Though the full environmental impact of ripping up the desert floor to build the Ocotillo Wind Project is not known, the town of Ocotillo has since fallen victim to periodic dust storms reminiscent of the 1930’s “dust bowl.” This phenomenon has also been reported in numerous towns close to renewable energy projects in Arizona and Texas.

There have been suggestions that industrial scale wind and solar projects in the desert are causing more harm than good. In the Palen solar project’s environmental analysis it states, “In order to build the facility, the plants, animals and soil of the native desert acreage are damaged and destroyed, which releases CO2. Presently, there is still dispute among scientists as to how to accurately measure the benefits and the loss.” Jim Andre, Director of the Granite Mountains Desert Research Institute, U. C. Riverside, suggested that if all the renewable energy projects in California go forward they could destroy the entire desert ecosystem.

Apologists for the wind energy like to point out that far more birds are killed by smashing into windows than get decapitated by wind turbines. They are correct, in terms of numbers,  but that is not the problem. Raptors rarely, if ever, crash into windows.

Though there is some debate as to the reason, Southern California’s Golden Eagle population is rapidly disappearing. A recent story in the Washington Times suggests the cause is wind turbines. They report 79 golden eagles struck down by those whirling blades and one electrocuted by a power line. Jim Wiegand, of Save the Eagles, makes a very compelling argument that these numbers are too low. Wind turbines have quadrupled in size. They are larger, taller and much faster, yet bird fatality studies continue to focus on the area within 50 meters of the turbines. Wiegand says the number of bird fatalities is not decreasing, as recent studies show, 80%-85% of the dead birds are being  hurled outside the search area!

As Robert Lundahl said in his film Who Are My People?, “In the little towns, cities and states where we live, people care about the environment.  Everyone is talking about it. Almost everybody tries to do something. But though we may drive a Prius, is that enough? Sometimes the damage is out of sight and out of mind. We can’t afford to destroy anything else.”

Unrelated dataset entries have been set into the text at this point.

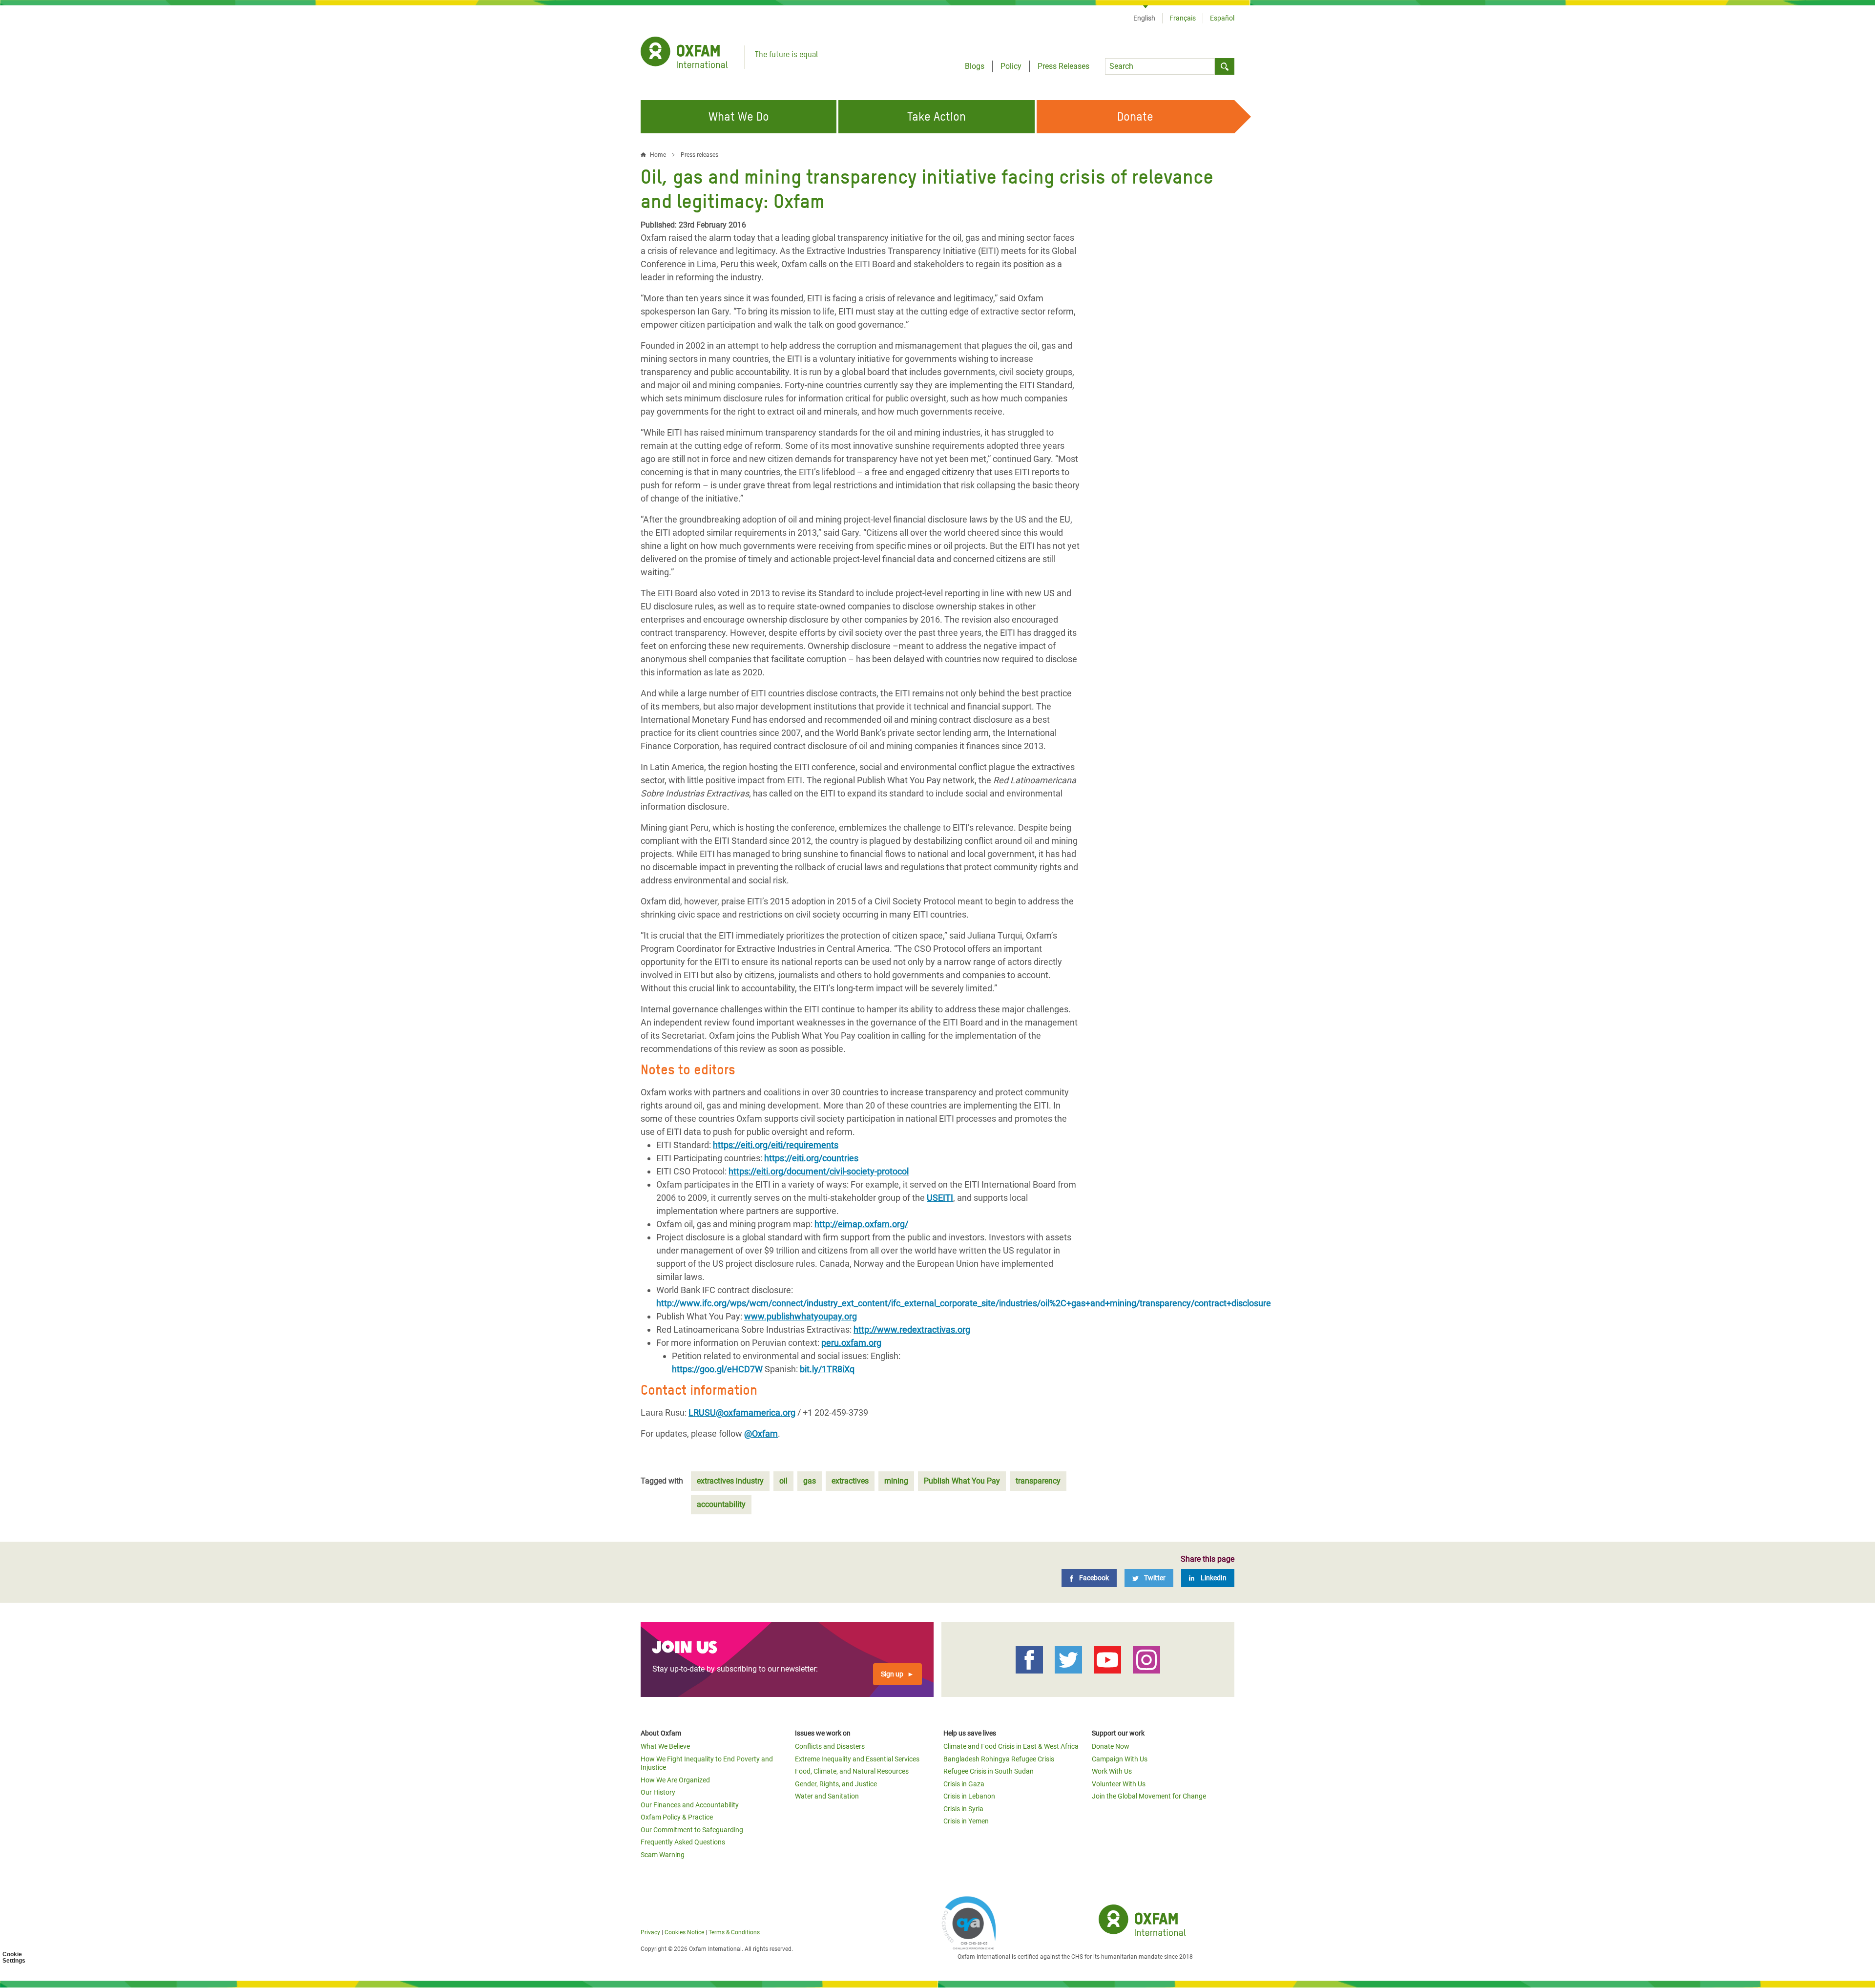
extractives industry (730, 1481)
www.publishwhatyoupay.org (800, 1316)
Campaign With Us (1119, 1759)
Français (1182, 18)
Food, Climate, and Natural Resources (852, 1771)
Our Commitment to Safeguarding (692, 1830)
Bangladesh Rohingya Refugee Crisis (998, 1759)
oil (783, 1481)
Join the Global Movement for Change (1149, 1796)
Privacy (650, 1932)
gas (809, 1481)
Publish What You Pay (962, 1481)
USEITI (940, 1198)
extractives (850, 1481)
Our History (658, 1792)
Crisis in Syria (963, 1809)
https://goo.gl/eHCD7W (717, 1369)
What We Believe (665, 1746)
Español (1222, 18)
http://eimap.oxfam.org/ (861, 1224)
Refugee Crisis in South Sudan (988, 1771)
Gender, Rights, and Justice (836, 1784)
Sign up (892, 1674)
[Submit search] (1224, 66)
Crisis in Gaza (963, 1784)
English (1144, 18)
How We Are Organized (675, 1780)
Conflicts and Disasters (830, 1746)
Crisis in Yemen (966, 1821)
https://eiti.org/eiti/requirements (775, 1145)
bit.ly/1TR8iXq (827, 1369)
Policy (1010, 66)
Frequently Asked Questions (683, 1842)
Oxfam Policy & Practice (677, 1817)
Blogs (974, 66)
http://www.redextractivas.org (912, 1329)
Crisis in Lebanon (969, 1796)
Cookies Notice (684, 1932)
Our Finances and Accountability (690, 1805)
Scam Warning (663, 1855)
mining (896, 1481)
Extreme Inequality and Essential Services (857, 1759)
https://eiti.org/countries (811, 1158)
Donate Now (1110, 1746)
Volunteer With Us (1119, 1784)
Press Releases (1063, 66)
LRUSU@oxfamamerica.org (741, 1412)
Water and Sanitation (827, 1796)
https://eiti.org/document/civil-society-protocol (819, 1171)
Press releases (699, 154)
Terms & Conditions (734, 1932)
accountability (721, 1504)
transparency (1038, 1481)
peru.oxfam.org (851, 1343)
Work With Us (1112, 1771)
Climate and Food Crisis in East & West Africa (1011, 1746)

Renewable energy can be clean if the impact upon the environment and other species is taken into account. That is why many opponents of industrial scale renewable energy projects in the desert are also proponents of solar energy on rooftops, in parking lots and in brownfield areas. That is why someone like Jim Wiegand who has spent so much time fighting the carnage wind turbines are inflicting on raptors, also supports a bird safe wind turbine design.